DIRECTIONS FOR THIS TASK: Reproduce verbatim the items from the line containing "What do you see at coordinates (497, 625)" through the line containing "The width and height of the screenshot is (687, 488).", both lines included.

[Pixel coordinate grounding data]
^^^^^^^^
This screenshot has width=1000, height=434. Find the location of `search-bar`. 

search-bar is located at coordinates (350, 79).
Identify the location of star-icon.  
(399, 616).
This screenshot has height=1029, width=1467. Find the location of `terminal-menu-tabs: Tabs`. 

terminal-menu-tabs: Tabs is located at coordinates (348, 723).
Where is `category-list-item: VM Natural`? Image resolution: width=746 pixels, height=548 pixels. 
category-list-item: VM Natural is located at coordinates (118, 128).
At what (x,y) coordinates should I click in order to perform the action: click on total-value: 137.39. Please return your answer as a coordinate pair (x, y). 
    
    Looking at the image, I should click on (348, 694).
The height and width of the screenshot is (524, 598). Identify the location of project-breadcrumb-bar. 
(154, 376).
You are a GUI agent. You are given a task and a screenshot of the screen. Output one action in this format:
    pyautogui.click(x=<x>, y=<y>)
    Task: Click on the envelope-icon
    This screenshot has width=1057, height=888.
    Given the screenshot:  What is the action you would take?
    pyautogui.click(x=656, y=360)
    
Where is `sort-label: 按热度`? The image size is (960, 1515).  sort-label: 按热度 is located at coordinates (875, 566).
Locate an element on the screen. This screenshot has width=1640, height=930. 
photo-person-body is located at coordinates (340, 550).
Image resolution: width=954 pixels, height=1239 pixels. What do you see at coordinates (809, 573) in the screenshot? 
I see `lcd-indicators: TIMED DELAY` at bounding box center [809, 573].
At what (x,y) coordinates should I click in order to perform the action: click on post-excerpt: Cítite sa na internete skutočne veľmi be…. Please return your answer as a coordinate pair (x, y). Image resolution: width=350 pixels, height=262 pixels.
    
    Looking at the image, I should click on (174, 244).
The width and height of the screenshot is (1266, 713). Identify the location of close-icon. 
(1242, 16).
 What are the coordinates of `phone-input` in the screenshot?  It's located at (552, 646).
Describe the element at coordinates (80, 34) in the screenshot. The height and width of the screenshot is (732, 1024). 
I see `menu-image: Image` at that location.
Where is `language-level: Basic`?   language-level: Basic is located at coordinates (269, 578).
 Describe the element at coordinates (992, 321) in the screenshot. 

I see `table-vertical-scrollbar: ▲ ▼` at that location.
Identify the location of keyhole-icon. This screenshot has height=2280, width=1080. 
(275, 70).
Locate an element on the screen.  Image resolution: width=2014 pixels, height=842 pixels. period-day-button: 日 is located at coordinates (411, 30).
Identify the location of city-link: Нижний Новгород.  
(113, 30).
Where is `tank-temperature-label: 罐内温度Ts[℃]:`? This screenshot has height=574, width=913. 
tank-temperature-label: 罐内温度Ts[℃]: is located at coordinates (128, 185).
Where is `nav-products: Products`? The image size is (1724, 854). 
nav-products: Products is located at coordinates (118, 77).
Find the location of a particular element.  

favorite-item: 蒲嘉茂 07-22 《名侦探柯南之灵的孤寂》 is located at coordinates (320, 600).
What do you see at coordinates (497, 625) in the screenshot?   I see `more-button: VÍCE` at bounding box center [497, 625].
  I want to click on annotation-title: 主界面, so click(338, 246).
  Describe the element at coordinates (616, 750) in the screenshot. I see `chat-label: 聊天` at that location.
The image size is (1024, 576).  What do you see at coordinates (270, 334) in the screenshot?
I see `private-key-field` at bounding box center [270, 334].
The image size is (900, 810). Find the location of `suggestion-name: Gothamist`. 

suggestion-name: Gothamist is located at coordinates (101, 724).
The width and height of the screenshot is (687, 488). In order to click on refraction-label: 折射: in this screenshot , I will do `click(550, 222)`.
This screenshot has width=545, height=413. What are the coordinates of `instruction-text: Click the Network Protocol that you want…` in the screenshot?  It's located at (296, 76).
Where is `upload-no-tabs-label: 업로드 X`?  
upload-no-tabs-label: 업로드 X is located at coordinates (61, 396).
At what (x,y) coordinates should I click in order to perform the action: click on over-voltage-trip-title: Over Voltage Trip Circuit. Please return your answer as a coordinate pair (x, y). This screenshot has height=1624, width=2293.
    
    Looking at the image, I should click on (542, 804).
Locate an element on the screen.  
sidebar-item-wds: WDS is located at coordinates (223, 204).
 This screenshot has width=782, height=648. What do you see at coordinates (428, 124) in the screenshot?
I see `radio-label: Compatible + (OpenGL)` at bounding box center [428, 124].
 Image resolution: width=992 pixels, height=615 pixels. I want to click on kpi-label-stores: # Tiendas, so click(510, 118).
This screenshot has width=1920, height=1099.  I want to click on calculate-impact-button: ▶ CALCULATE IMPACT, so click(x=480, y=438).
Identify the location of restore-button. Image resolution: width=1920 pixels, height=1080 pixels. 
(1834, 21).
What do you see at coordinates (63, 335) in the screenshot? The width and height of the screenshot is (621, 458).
^^^^^^^^
EXERCISE ANSWER:
What do you see at coordinates (497, 625) in the screenshot?   I see `more-button: VÍCE` at bounding box center [497, 625].
  I want to click on annotation-title: 主界面, so click(338, 246).
  Describe the element at coordinates (616, 750) in the screenshot. I see `chat-label: 聊天` at that location.
The image size is (1024, 576).  What do you see at coordinates (270, 334) in the screenshot?
I see `private-key-field` at bounding box center [270, 334].
The image size is (900, 810). Find the location of `suggestion-name: Gothamist`. 

suggestion-name: Gothamist is located at coordinates (101, 724).
The width and height of the screenshot is (687, 488). In order to click on refraction-label: 折射: in this screenshot , I will do `click(550, 222)`.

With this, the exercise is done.